= JOB =
Can you give all the records below again with every "Viewport" renamed to "Browser window" and everything else unchanged?

= DATASET CONTENT =
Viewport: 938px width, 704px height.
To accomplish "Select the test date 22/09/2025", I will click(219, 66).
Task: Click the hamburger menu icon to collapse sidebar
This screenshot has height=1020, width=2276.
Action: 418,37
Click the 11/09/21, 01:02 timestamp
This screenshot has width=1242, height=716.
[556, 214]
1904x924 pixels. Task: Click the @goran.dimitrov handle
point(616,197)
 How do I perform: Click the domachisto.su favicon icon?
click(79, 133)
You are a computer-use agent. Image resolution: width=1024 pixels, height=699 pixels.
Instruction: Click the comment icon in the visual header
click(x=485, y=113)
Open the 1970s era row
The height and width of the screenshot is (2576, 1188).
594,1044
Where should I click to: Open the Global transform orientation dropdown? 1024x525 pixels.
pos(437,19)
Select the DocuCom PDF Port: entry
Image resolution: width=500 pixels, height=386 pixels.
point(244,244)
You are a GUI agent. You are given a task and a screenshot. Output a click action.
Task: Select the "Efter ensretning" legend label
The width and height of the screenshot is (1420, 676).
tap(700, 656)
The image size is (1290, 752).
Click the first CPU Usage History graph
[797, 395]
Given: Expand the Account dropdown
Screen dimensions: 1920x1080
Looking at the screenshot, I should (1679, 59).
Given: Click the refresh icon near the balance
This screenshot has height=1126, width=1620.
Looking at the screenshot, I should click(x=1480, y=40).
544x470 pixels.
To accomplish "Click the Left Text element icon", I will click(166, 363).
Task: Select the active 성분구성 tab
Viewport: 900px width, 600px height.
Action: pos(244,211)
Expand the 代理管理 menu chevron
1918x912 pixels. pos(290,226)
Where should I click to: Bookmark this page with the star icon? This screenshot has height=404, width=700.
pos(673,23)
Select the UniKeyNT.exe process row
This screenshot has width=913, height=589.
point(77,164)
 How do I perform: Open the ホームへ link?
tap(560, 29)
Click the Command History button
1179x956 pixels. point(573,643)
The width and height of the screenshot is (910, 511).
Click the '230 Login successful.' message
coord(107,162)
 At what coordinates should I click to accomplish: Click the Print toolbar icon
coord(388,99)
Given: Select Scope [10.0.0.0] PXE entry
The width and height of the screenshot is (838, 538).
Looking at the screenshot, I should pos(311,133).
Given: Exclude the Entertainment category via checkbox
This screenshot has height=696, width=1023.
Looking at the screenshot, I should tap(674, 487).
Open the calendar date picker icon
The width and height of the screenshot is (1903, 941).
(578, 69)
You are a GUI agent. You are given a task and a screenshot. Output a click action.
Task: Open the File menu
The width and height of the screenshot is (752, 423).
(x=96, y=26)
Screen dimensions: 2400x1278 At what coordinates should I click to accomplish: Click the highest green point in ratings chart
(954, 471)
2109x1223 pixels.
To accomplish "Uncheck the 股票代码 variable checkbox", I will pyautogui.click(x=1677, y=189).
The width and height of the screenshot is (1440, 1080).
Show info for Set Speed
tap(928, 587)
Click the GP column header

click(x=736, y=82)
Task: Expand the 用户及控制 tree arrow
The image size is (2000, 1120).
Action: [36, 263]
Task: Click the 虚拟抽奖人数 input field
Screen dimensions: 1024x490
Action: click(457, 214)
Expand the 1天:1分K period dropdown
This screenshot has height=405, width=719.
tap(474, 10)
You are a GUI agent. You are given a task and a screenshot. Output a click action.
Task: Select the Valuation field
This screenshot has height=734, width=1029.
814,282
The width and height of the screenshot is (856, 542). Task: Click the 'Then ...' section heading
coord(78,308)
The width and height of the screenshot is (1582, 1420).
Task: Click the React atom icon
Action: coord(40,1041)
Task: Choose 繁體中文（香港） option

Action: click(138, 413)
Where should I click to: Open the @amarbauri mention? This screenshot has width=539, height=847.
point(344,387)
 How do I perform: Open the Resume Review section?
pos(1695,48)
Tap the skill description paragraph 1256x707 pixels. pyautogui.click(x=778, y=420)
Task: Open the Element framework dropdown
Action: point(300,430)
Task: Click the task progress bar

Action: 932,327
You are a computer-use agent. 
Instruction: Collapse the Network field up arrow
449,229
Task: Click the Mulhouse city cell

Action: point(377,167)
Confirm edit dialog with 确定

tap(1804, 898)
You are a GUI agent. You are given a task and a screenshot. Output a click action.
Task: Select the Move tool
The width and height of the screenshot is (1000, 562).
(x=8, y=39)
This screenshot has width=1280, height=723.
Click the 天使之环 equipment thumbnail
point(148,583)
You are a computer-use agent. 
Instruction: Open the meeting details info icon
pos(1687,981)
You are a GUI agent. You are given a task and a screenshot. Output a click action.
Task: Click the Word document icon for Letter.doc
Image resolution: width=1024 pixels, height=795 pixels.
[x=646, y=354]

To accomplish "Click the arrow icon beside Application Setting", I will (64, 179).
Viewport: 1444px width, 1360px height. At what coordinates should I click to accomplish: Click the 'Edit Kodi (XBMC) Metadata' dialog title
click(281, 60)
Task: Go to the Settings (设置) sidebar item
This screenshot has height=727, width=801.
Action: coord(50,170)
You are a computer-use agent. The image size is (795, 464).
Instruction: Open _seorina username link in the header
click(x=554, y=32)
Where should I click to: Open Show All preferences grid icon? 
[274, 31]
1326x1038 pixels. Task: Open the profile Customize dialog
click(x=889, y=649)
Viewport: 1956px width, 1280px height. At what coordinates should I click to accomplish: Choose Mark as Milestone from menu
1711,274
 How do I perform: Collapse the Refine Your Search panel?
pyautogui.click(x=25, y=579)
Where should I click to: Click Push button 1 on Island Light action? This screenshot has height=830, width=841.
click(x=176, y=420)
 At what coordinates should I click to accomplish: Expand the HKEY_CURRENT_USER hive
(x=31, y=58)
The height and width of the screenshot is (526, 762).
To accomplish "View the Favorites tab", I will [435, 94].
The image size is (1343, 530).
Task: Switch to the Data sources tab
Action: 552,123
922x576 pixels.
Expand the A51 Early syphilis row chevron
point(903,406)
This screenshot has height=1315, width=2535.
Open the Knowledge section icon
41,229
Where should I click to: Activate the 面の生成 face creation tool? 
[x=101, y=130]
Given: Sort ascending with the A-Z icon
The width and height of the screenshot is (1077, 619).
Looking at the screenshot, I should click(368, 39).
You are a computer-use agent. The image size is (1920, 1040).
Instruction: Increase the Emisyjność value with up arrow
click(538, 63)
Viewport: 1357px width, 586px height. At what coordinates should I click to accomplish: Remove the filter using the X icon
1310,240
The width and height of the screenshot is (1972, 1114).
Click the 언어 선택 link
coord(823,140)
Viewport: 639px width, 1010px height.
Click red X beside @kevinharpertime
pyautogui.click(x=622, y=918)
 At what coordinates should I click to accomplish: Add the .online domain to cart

= WORKED SOLUTION =
Browser window: 938px width, 704px height.
To accomplish "Select the test date 22/09/2025", I will click(219, 66).
Task: Click the hamburger menu icon to collapse sidebar
This screenshot has height=1020, width=2276.
Action: 418,37
Click the 11/09/21, 01:02 timestamp
This screenshot has width=1242, height=716.
[556, 214]
1904x924 pixels. Task: Click the @goran.dimitrov handle
point(616,197)
 How do I perform: Click the domachisto.su favicon icon?
click(79, 133)
You are a computer-use agent. Image resolution: width=1024 pixels, height=699 pixels.
Instruction: Click the comment icon in the visual header
click(x=485, y=113)
Open the 1970s era row
The height and width of the screenshot is (2576, 1188).
594,1044
Where should I click to: Open the Global transform orientation dropdown? 1024x525 pixels.
pos(437,19)
Select the DocuCom PDF Port: entry
Image resolution: width=500 pixels, height=386 pixels.
point(244,244)
You are a GUI agent. You are given a task and a screenshot. Output a click action.
Task: Select the "Efter ensretning" legend label
The width and height of the screenshot is (1420, 676).
tap(700, 656)
The image size is (1290, 752).
Click the first CPU Usage History graph
[797, 395]
Given: Expand the Account dropdown
Screen dimensions: 1920x1080
Looking at the screenshot, I should (1679, 59).
Given: Click the refresh icon near the balance
This screenshot has height=1126, width=1620.
Looking at the screenshot, I should click(x=1480, y=40).
544x470 pixels.
To accomplish "Click the Left Text element icon", I will click(166, 363).
Task: Select the active 성분구성 tab
Browser window: 900px width, 600px height.
Action: pos(244,211)
Expand the 代理管理 menu chevron
1918x912 pixels. pos(290,226)
Where should I click to: Bookmark this page with the star icon? This screenshot has height=404, width=700.
pos(673,23)
Select the UniKeyNT.exe process row
This screenshot has width=913, height=589.
point(77,164)
 How do I perform: Open the ホームへ link?
tap(560, 29)
Click the Command History button
1179x956 pixels. point(573,643)
The width and height of the screenshot is (910, 511).
Click the '230 Login successful.' message
coord(107,162)
 At what coordinates should I click to accomplish: Click the Print toolbar icon
coord(388,99)
Given: Select Scope [10.0.0.0] PXE entry
The width and height of the screenshot is (838, 538).
Looking at the screenshot, I should pos(311,133).
Given: Exclude the Entertainment category via checkbox
This screenshot has height=696, width=1023.
Looking at the screenshot, I should tap(674, 487).
Open the calendar date picker icon
The width and height of the screenshot is (1903, 941).
(578, 69)
You are a GUI agent. You are given a task and a screenshot. Output a click action.
Task: Open the File menu
The width and height of the screenshot is (752, 423).
(x=96, y=26)
Screen dimensions: 2400x1278 At what coordinates should I click to accomplish: Click the highest green point in ratings chart
(954, 471)
2109x1223 pixels.
To accomplish "Uncheck the 股票代码 variable checkbox", I will pyautogui.click(x=1677, y=189).
The width and height of the screenshot is (1440, 1080).
Show info for Set Speed
tap(928, 587)
Click the GP column header

click(x=736, y=82)
Task: Expand the 用户及控制 tree arrow
The image size is (2000, 1120).
Action: [36, 263]
Task: Click the 虚拟抽奖人数 input field
Screen dimensions: 1024x490
Action: click(457, 214)
Expand the 1天:1分K period dropdown
This screenshot has height=405, width=719.
tap(474, 10)
You are a GUI agent. You are given a task and a screenshot. Output a click action.
Task: Select the Valuation field
This screenshot has height=734, width=1029.
814,282
The width and height of the screenshot is (856, 542). Task: Click the 'Then ...' section heading
coord(78,308)
The width and height of the screenshot is (1582, 1420).
Task: Click the React atom icon
Action: coord(40,1041)
Task: Choose 繁體中文（香港） option

Action: click(138, 413)
Where should I click to: Open the @amarbauri mention? This screenshot has width=539, height=847.
point(344,387)
 How do I perform: Open the Resume Review section?
pos(1695,48)
Tap the skill description paragraph 1256x707 pixels. pyautogui.click(x=778, y=420)
Task: Open the Element framework dropdown
Action: point(300,430)
Task: Click the task progress bar

Action: 932,327
You are a computer-use agent. 
Instruction: Collapse the Network field up arrow
449,229
Task: Click the Mulhouse city cell

Action: point(377,167)
Confirm edit dialog with 确定

tap(1804, 898)
You are a GUI agent. You are given a task and a screenshot. Output a click action.
Task: Select the Move tool
The width and height of the screenshot is (1000, 562).
(x=8, y=39)
This screenshot has width=1280, height=723.
Click the 天使之环 equipment thumbnail
point(148,583)
You are a computer-use agent. 
Instruction: Open the meeting details info icon
pos(1687,981)
You are a GUI agent. You are given a task and a screenshot. Output a click action.
Task: Click the Word document icon for Letter.doc
Image resolution: width=1024 pixels, height=795 pixels.
[x=646, y=354]

To accomplish "Click the arrow icon beside Application Setting", I will (64, 179).
Browser window: 1444px width, 1360px height. At what coordinates should I click to accomplish: Click the 'Edit Kodi (XBMC) Metadata' dialog title
click(281, 60)
Task: Go to the Settings (设置) sidebar item
This screenshot has height=727, width=801.
Action: coord(50,170)
You are a computer-use agent. The image size is (795, 464).
Instruction: Open _seorina username link in the header
click(x=554, y=32)
Where should I click to: Open Show All preferences grid icon? 
[274, 31]
1326x1038 pixels. Task: Open the profile Customize dialog
click(x=889, y=649)
Browser window: 1956px width, 1280px height. At what coordinates should I click to accomplish: Choose Mark as Milestone from menu
1711,274
 How do I perform: Collapse the Refine Your Search panel?
pyautogui.click(x=25, y=579)
Where should I click to: Click Push button 1 on Island Light action? This screenshot has height=830, width=841.
click(x=176, y=420)
 At what coordinates should I click to accomplish: Expand the HKEY_CURRENT_USER hive
(x=31, y=58)
The height and width of the screenshot is (526, 762).
To accomplish "View the Favorites tab", I will [435, 94].
The image size is (1343, 530).
Task: Switch to the Data sources tab
Action: 552,123
922x576 pixels.
Expand the A51 Early syphilis row chevron
point(903,406)
This screenshot has height=1315, width=2535.
Open the Knowledge section icon
41,229
Where should I click to: Activate the 面の生成 face creation tool? 
[x=101, y=130]
Given: Sort ascending with the A-Z icon
The width and height of the screenshot is (1077, 619).
Looking at the screenshot, I should click(368, 39).
You are a computer-use agent. The image size is (1920, 1040).
Instruction: Increase the Emisyjność value with up arrow
click(538, 63)
Browser window: 1357px width, 586px height. At what coordinates should I click to accomplish: Remove the filter using the X icon
1310,240
The width and height of the screenshot is (1972, 1114).
Click the 언어 선택 link
coord(823,140)
Browser window: 639px width, 1010px height.
Click red X beside @kevinharpertime
pyautogui.click(x=622, y=918)
 At what coordinates should I click to accomplish: Add the .online domain to cart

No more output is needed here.